▶ _PAGE EXCERPT_
You should also carefully read the other information incorporated by reference into this prospectus, including our consolidated and condensed
consolidated financial statements, and the exhibits to the registration statement of which this prospectus is a part.
Complete
Solaria, Inc.
Overview
Our
mission is to deliver energy-efficient solutions to homeowners and small to medium-sized businesses that allow them to lower their energy
bills while reducing their carbon footprint. With a strong technology platform, we offer clean energy products to homeowners by enabling
a national network of sales partners and build partners. Our sales partners generate solar installation contracts with homeowners on
our behalf. To facilitate this process, we provide the software tools, sales support and brand identity to its sales partners, making
them competitive with national providers. This turnkey solution makes it easy for anyone to sell solar.
We
fulfill our customer contracts by engaging with local construction specialists. We manage the customer experience and complete all pre-construction
activities prior to delivering build-ready projects including hardware, engineering plans, and building permits to its builder partners.
Corporate
Information
We
were originally known as Freedom Acquisition I Corp. We are engaged in solar system sales and associated commerce. On July 18, 2023,
Legacy Complete Solaria, FACT, First Merger Sub, Second Merger Sub and Third Merger Sub consummated the transactions contemplated under
the Business Combination Agreement, following the approval at the special meeting of the stockholders of FACT held July 11, 2023. In
connection with the closing of the Business Combination, we changed our name from Freedom Acquisition I Corp. to Complete Solaria, Inc.
Our
principal executive offices are located at 45700 Northport Loop E, Fremont, CA 94538, and our telephone number is (510) 270-2507. Our
corporate website address is https://www.completesolaria.com. Information contained on or accessible through our website is not a part
of this prospectus, and the inclusion of our website address in this prospectus is an inactive textual reference only.

▶ _PROBLEMS TO SOLVE_
A) Decide whether each statement below agrees with the Complete Solaria prospectus excerpt. For each, answer yes or no and quote the deciding words from the excerpt.
(i) The company's sales partners generate solar installation contracts with homeowners on the company's behalf.
(ii) The special meeting of FACT stockholders that approved the business combination was held on July 18, 2023.
(iii) Information accessible through the company's website forms part of the prospectus.
B) Carry on the Complete Solaria prospectus excerpt, beginning right after its final sentence.

▶ _DATASET CONTENT_
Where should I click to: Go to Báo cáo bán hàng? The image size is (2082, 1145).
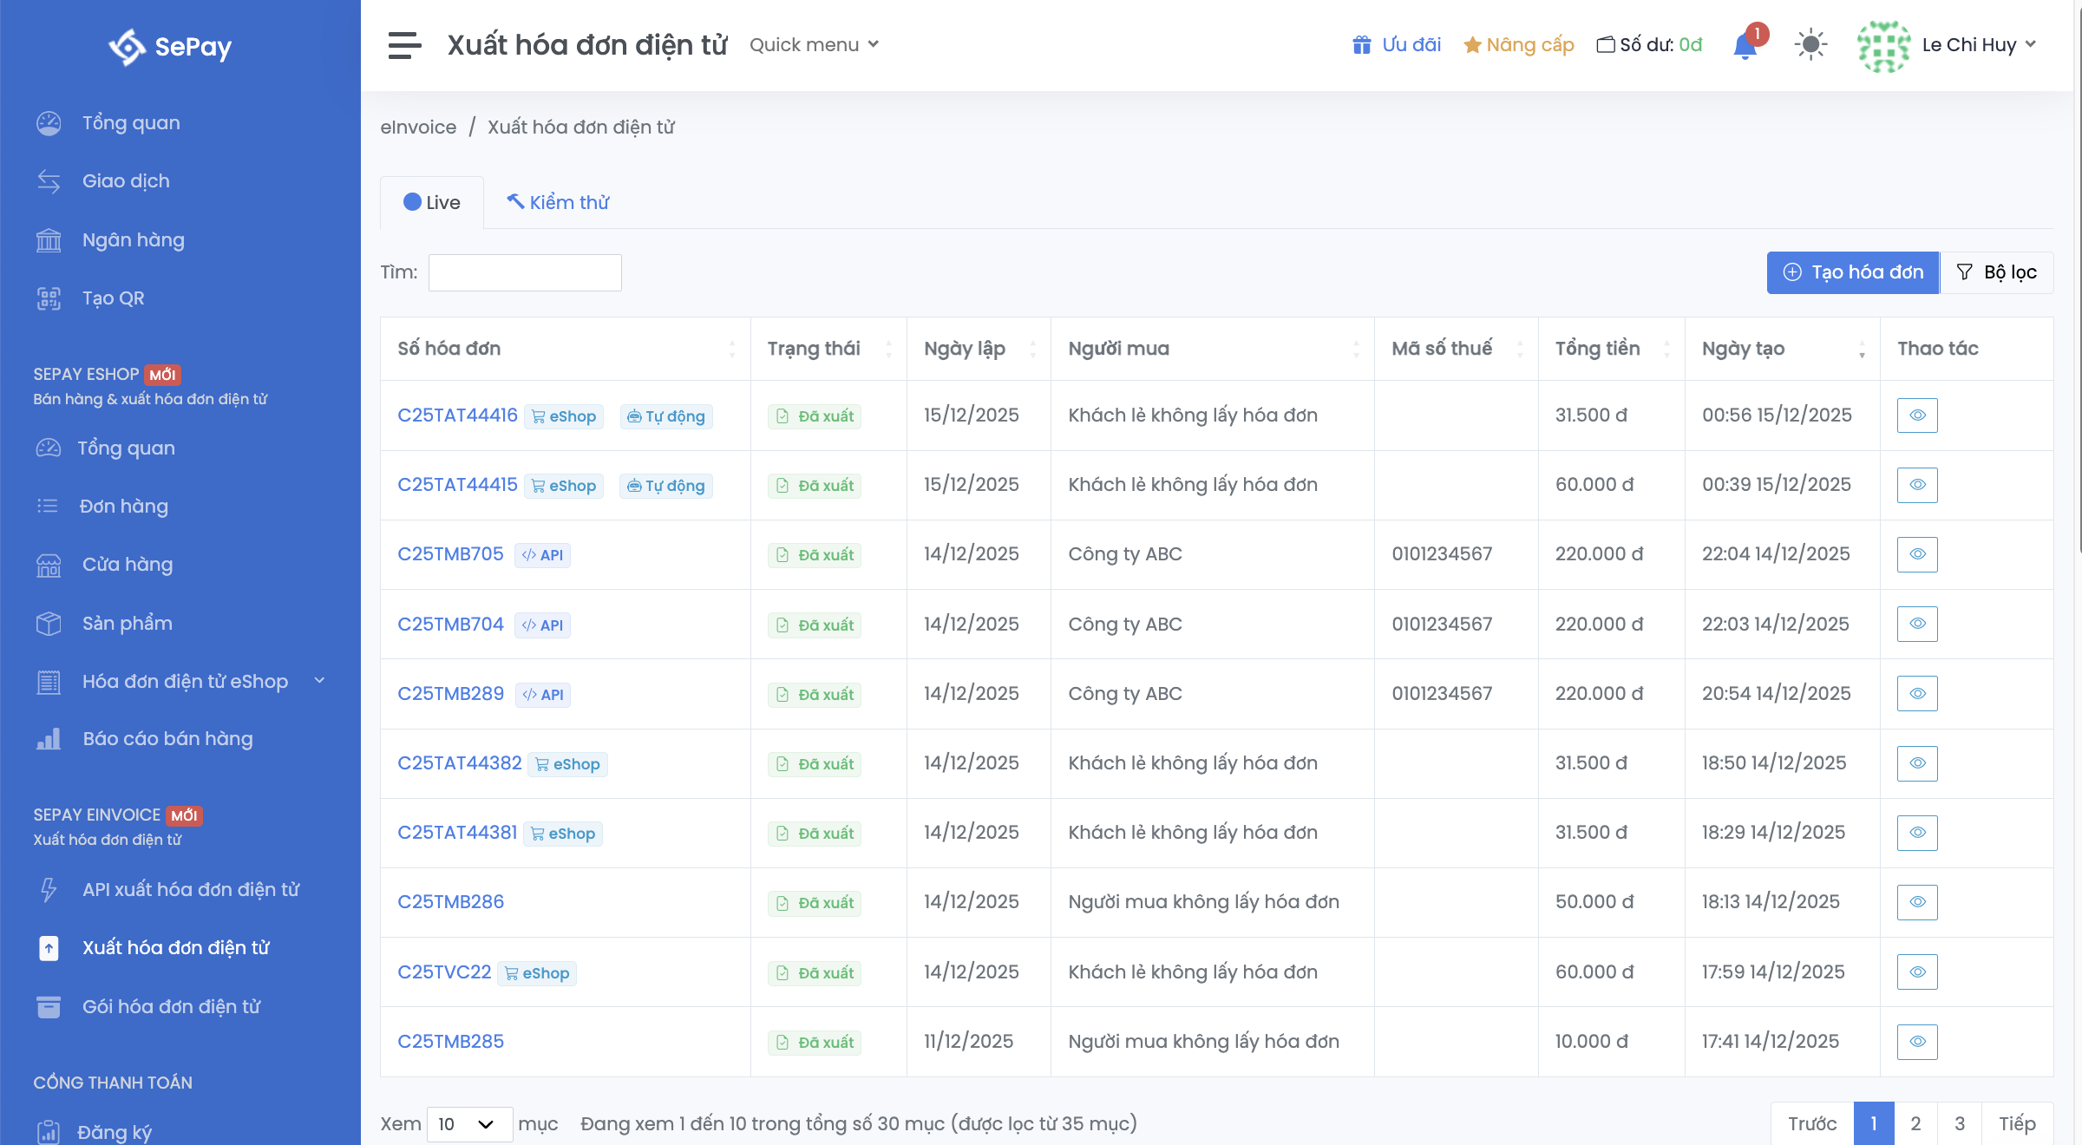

▶ _ANSWER LIST_
A)
(i) Yes: "Our sales partners generate solar installation contracts with homeowners on our behalf."
(ii) No: "following the approval at the special meeting of the stockholders of FACT held July 11, 2023."
(iii) No: "Information contained on or accessible through our website is not a part of this prospectus."

B)
“Complete
Solaria” and our other registered and common law trade names, trademarks and service marks are property of Complete Solaria, Inc.
This prospectus contains additional trade names, trademarks and service marks of others, which are the property of their respective owners.
Solely for convenience, trademarks and trade names referred to in this prospectus may appear without the ® or ™ symbols.
The
SunPower Acquisition
On
August 5, 2024, we entered into an Asset Purchase Agreement (the “APA”) with SunPower Corporation and its direct and indirect
subsidiaries (collectively “SunPower”) providing for the sale and purchase by us of certain assets relating to SunPower’s
Blue Raven Solar business and certain assets relating to the new homes and non-installing dealer network activities previously operated
by SunPower (the “Acquired SunPower Assets” and the related businesses are referred to as the “Acquired SunPower Businesses”
or the “SunPower Businesses”). The APA was entered into in connection with a voluntary petition filed by SunPower under Chapter
11 of the United States Code, 11 U.S.C.§§ 101-1532 (“Bankruptcy Code”). The sale by SunPower was approved on September
23, 2024, by the United States Bankruptcy Court for the District of Delaware. The Company completed the acquisition of the Acquired SunPower
Assets effective September 30, 2024.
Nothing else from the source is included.